The internal governmental memorandums released by WikiLeaks, however, suggest that such a missile threat from Iran might take shape considerably sooner than that. Among them is a February dispatch, vetted by the New York Times, that reveals that Iran managed to acquire no fewer than 19 advanced Russian-designed missiles from North Korea - and that as a result, Iran has the ability to target capitals in Western Europe. Moreover, informed observers warn, these missile acquisitions may end up accelerating Iran’s development of a truly intercontinental ballistic missile capability. In other words, when it comes to protecting the American people from ballistic-missile attack, the Obama administration’s current missile-defense plan runs a real risk of being a day late and a dollar short.

Then there’s Iran’s interference in Iraq. The documents disseminated by WikiLeaks paint a damning picture of the elaborate political and paramilitary infrastructure that Iran has built on the territory of its western neighbor since the ouster of Saddam Hussein in 2003. That activism has come at a concrete cost; this summer, U.S. envoy to Iraq James F. Jeffrey publicly estimated that Iran was either directly or indirectly responsible for “up to a quarter” of American casualties there since the start of the second Iraq war. Iran, in other words, has been waging a clandestine war against the United States for years without Washington doing much in response.

The final fallacy is that Iran’s nuclear program can be treated as a stand-alone phenomenon. Since taking office, the Obama administration has consistently counseled patience on Iran, arguing that even if diplomatic engagement with Tehran’s rulers or economic sanctions against them should somehow fail, it will be possible for the United States to successfully deter and contain the Islamic republic.

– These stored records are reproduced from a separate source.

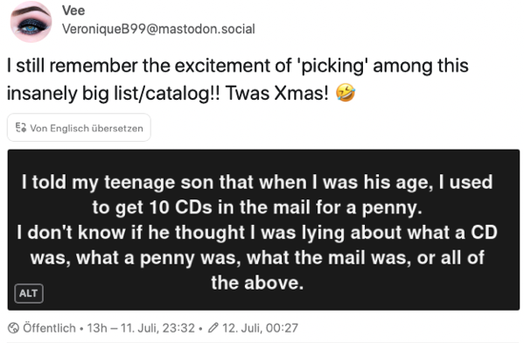View edit history from 12. Juli, 00:27

pyautogui.click(x=260, y=328)
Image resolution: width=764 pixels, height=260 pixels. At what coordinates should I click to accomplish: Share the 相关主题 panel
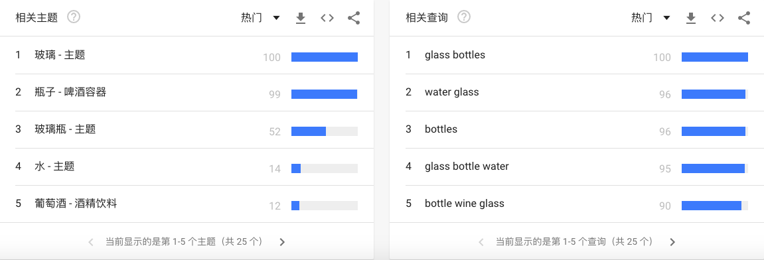[354, 18]
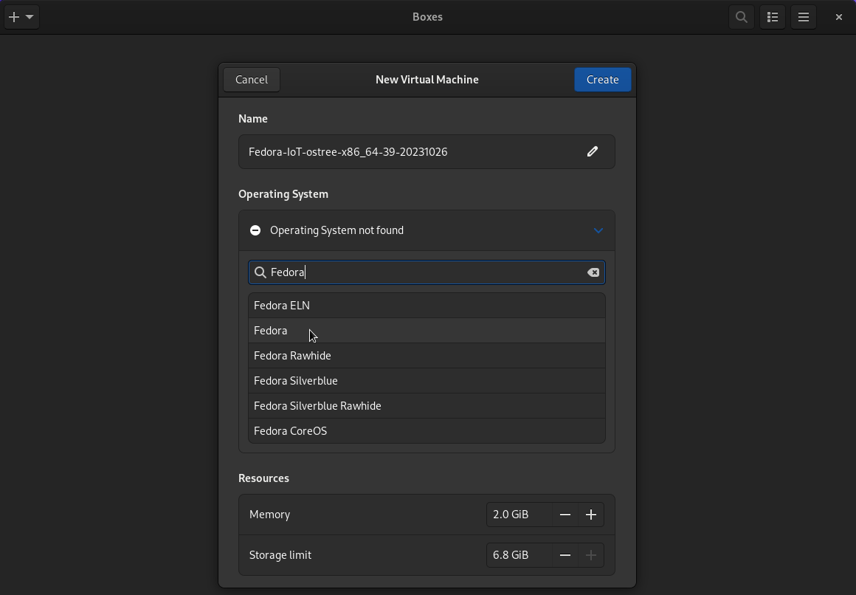This screenshot has width=856, height=595.
Task: Increase Memory with the plus stepper
Action: click(x=590, y=515)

Implicit in that advice is the idea that Iran’s nuclear program can be dealt with in isolation and that the rise of an atomic Iran would not necessarily lead to a drastic alteration of the regional balance of power in its neighborhood.

In fact, as the internal communications disclosed by WikiLeaks make clear, even White House officials themselves aren’t convinced that this is the case. In fact, as Mr. Gates told his Italian counterpart, Franco Frattini, earlier this year, the Iranian bomb is a bellwether of sorts for regional proliferation writ large, and its ultimate status will determine how robustly other countries in Iran’s immediate neighborhood pursue their own strategic capabilities. It means that if Iran is allowed to cross the nuclear threshold, others in the Middle East invariably will follow suit. It also indicates that, if the United States is to have a prayer of preventing the emergence of multiple new nuclear states in the Middle East, its policy toward Iran needs to be forceful enough to deter not only the Iranians but everyone else contemplating a nuclear option as well. At the moment, it’s abundantly clear that the Obama administration’s approach isn’t even deterring the Iranians.

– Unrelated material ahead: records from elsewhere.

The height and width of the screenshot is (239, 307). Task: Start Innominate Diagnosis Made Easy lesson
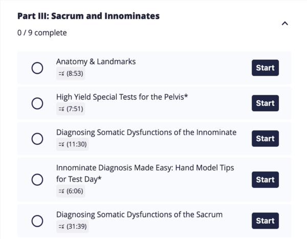click(265, 180)
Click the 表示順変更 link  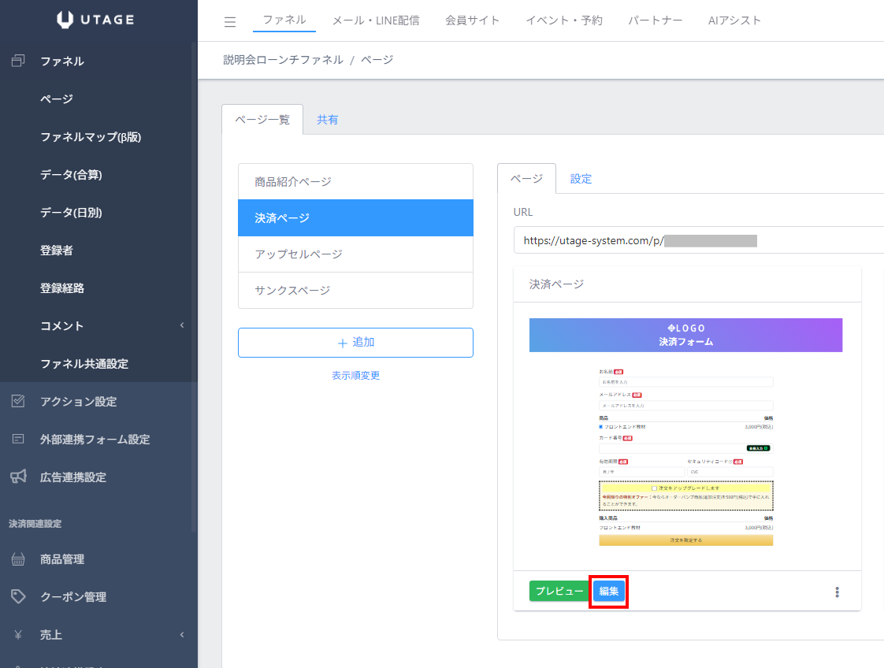tap(356, 376)
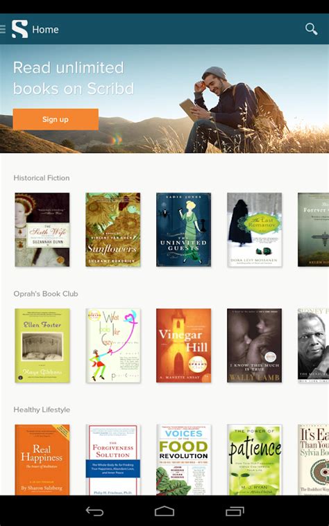The image size is (329, 526).
Task: Tap the Scribd S logo
Action: pos(20,29)
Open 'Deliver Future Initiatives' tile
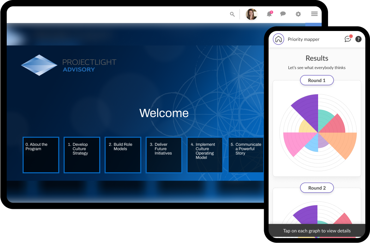Viewport: 370px width, 243px height. pyautogui.click(x=163, y=155)
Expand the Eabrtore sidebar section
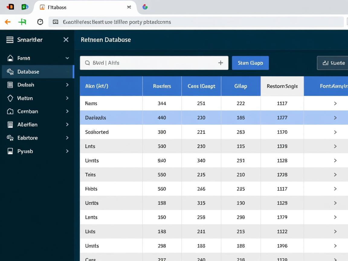 tap(67, 138)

Since it sprang onto the international scene four years ago, WikiLeaks has been roundly condemned by officials and analysts alike as a scourge to national security. Perhaps it is, but at least as they pertain to Iran, the classified cables exposed by the group actually could end up playing a helpful role, providing a telling glimpse into what the current administration is doing wrong on Iran - and what Washington needs to do in order to get it right.

Ilan Berman is vice president of the American Foreign Policy Council in Washington.